**Task**
Reproduce each of the following records verbatim, without any alteration.

——————

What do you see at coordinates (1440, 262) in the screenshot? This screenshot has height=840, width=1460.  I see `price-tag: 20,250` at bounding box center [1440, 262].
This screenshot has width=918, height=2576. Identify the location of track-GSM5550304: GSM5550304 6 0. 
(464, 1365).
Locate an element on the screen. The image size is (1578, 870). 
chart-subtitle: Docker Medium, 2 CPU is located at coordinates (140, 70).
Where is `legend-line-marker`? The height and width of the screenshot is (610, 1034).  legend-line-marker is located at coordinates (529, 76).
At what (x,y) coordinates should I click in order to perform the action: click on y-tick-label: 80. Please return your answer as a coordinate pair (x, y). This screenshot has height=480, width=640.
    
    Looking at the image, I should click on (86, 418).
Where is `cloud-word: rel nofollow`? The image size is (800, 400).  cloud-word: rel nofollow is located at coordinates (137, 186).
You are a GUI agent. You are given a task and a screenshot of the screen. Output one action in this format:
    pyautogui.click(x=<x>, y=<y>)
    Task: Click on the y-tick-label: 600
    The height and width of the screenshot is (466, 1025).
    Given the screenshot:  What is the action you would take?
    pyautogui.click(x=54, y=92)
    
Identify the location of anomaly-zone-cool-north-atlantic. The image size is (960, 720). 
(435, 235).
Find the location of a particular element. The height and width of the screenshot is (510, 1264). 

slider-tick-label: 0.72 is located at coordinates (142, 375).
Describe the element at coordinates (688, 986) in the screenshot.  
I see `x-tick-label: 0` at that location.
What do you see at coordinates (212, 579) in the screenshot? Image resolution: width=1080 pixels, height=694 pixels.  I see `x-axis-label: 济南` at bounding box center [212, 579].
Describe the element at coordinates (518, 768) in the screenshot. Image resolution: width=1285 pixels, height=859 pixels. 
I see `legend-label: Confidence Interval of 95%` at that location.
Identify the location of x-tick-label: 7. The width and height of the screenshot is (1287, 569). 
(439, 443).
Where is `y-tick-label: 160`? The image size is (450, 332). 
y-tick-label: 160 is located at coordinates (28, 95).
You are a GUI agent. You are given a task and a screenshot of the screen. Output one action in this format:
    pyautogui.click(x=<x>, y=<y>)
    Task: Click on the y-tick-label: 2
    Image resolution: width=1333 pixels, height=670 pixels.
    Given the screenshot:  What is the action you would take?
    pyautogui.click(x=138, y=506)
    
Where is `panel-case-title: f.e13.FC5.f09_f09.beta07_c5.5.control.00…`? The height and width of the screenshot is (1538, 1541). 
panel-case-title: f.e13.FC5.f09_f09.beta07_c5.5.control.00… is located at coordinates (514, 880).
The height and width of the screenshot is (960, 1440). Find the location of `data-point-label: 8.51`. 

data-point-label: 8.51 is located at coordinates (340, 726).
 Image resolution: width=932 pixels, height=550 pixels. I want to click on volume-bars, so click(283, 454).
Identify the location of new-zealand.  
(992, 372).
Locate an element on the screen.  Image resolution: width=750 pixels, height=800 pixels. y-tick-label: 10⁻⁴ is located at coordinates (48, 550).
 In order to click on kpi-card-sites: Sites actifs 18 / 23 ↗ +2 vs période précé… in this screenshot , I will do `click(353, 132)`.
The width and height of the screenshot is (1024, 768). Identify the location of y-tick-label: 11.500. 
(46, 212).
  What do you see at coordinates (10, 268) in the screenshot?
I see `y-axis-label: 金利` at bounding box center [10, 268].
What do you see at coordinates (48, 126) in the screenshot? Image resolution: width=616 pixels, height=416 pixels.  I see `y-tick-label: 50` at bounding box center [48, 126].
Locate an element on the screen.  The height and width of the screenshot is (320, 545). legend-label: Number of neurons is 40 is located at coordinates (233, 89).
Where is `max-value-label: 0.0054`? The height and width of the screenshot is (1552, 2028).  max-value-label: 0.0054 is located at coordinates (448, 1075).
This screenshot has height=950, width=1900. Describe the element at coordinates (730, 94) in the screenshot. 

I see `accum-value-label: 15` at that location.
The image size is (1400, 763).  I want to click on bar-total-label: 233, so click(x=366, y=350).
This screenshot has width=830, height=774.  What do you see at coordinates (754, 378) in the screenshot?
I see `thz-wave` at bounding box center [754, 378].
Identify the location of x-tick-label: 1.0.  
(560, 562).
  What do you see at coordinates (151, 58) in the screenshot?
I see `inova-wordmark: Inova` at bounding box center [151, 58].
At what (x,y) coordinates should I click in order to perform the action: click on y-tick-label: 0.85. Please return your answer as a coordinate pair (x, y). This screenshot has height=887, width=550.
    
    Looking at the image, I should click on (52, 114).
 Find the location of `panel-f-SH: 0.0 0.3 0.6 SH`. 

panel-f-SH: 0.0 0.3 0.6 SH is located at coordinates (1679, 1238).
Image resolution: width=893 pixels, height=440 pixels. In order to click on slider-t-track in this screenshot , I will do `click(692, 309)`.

——————

**Solved problem**
What do you see at coordinates (1440, 262) in the screenshot? This screenshot has height=840, width=1460.  I see `price-tag: 20,250` at bounding box center [1440, 262].
This screenshot has width=918, height=2576. Identify the location of track-GSM5550304: GSM5550304 6 0. 
(464, 1365).
Locate an element on the screen. The image size is (1578, 870). 
chart-subtitle: Docker Medium, 2 CPU is located at coordinates (140, 70).
Where is `legend-line-marker`? The height and width of the screenshot is (610, 1034).  legend-line-marker is located at coordinates (529, 76).
At what (x,y) coordinates should I click in order to perform the action: click on y-tick-label: 80. Please return your answer as a coordinate pair (x, y). This screenshot has height=480, width=640.
    
    Looking at the image, I should click on (86, 418).
Where is `cloud-word: rel nofollow`? The image size is (800, 400).  cloud-word: rel nofollow is located at coordinates (137, 186).
You are a GUI agent. You are given a task and a screenshot of the screen. Output one action in this format:
    pyautogui.click(x=<x>, y=<y>)
    Task: Click on the y-tick-label: 600
    The height and width of the screenshot is (466, 1025).
    Given the screenshot:  What is the action you would take?
    pyautogui.click(x=54, y=92)
    
Identify the location of anomaly-zone-cool-north-atlantic. The image size is (960, 720). 
(435, 235).
Find the location of a particular element. The height and width of the screenshot is (510, 1264). 

slider-tick-label: 0.72 is located at coordinates (142, 375).
Describe the element at coordinates (688, 986) in the screenshot.  
I see `x-tick-label: 0` at that location.
What do you see at coordinates (212, 579) in the screenshot? Image resolution: width=1080 pixels, height=694 pixels.  I see `x-axis-label: 济南` at bounding box center [212, 579].
Describe the element at coordinates (518, 768) in the screenshot. Image resolution: width=1285 pixels, height=859 pixels. 
I see `legend-label: Confidence Interval of 95%` at that location.
Identify the location of x-tick-label: 7. The width and height of the screenshot is (1287, 569). 
(439, 443).
Where is `y-tick-label: 160`? The image size is (450, 332). 
y-tick-label: 160 is located at coordinates (28, 95).
You are a GUI agent. You are given a task and a screenshot of the screen. Output one action in this format:
    pyautogui.click(x=<x>, y=<y>)
    Task: Click on the y-tick-label: 2
    Image resolution: width=1333 pixels, height=670 pixels.
    Given the screenshot:  What is the action you would take?
    pyautogui.click(x=138, y=506)
    
Where is `panel-case-title: f.e13.FC5.f09_f09.beta07_c5.5.control.00…`? The height and width of the screenshot is (1538, 1541). 
panel-case-title: f.e13.FC5.f09_f09.beta07_c5.5.control.00… is located at coordinates (514, 880).
The height and width of the screenshot is (960, 1440). Find the location of `data-point-label: 8.51`. 

data-point-label: 8.51 is located at coordinates (340, 726).
 Image resolution: width=932 pixels, height=550 pixels. I want to click on volume-bars, so click(283, 454).
Identify the location of new-zealand.  
(992, 372).
Locate an element on the screen.  Image resolution: width=750 pixels, height=800 pixels. y-tick-label: 10⁻⁴ is located at coordinates (48, 550).
 In order to click on kpi-card-sites: Sites actifs 18 / 23 ↗ +2 vs période précé… in this screenshot , I will do `click(353, 132)`.
The width and height of the screenshot is (1024, 768). Identify the location of y-tick-label: 11.500. 
(46, 212).
  What do you see at coordinates (10, 268) in the screenshot?
I see `y-axis-label: 金利` at bounding box center [10, 268].
What do you see at coordinates (48, 126) in the screenshot? Image resolution: width=616 pixels, height=416 pixels.  I see `y-tick-label: 50` at bounding box center [48, 126].
Locate an element on the screen.  The height and width of the screenshot is (320, 545). legend-label: Number of neurons is 40 is located at coordinates (233, 89).
Where is `max-value-label: 0.0054`? The height and width of the screenshot is (1552, 2028).  max-value-label: 0.0054 is located at coordinates (448, 1075).
This screenshot has height=950, width=1900. Describe the element at coordinates (730, 94) in the screenshot. 

I see `accum-value-label: 15` at that location.
The image size is (1400, 763).  I want to click on bar-total-label: 233, so click(x=366, y=350).
This screenshot has width=830, height=774.  What do you see at coordinates (754, 378) in the screenshot?
I see `thz-wave` at bounding box center [754, 378].
Identify the location of x-tick-label: 1.0.  
(560, 562).
  What do you see at coordinates (151, 58) in the screenshot?
I see `inova-wordmark: Inova` at bounding box center [151, 58].
At what (x,y) coordinates should I click in order to perform the action: click on y-tick-label: 0.85. Please return your answer as a coordinate pair (x, y). This screenshot has height=887, width=550.
    
    Looking at the image, I should click on (52, 114).
 Find the location of `panel-f-SH: 0.0 0.3 0.6 SH`. 

panel-f-SH: 0.0 0.3 0.6 SH is located at coordinates (1679, 1238).
Image resolution: width=893 pixels, height=440 pixels. In order to click on slider-t-track in this screenshot , I will do `click(692, 309)`.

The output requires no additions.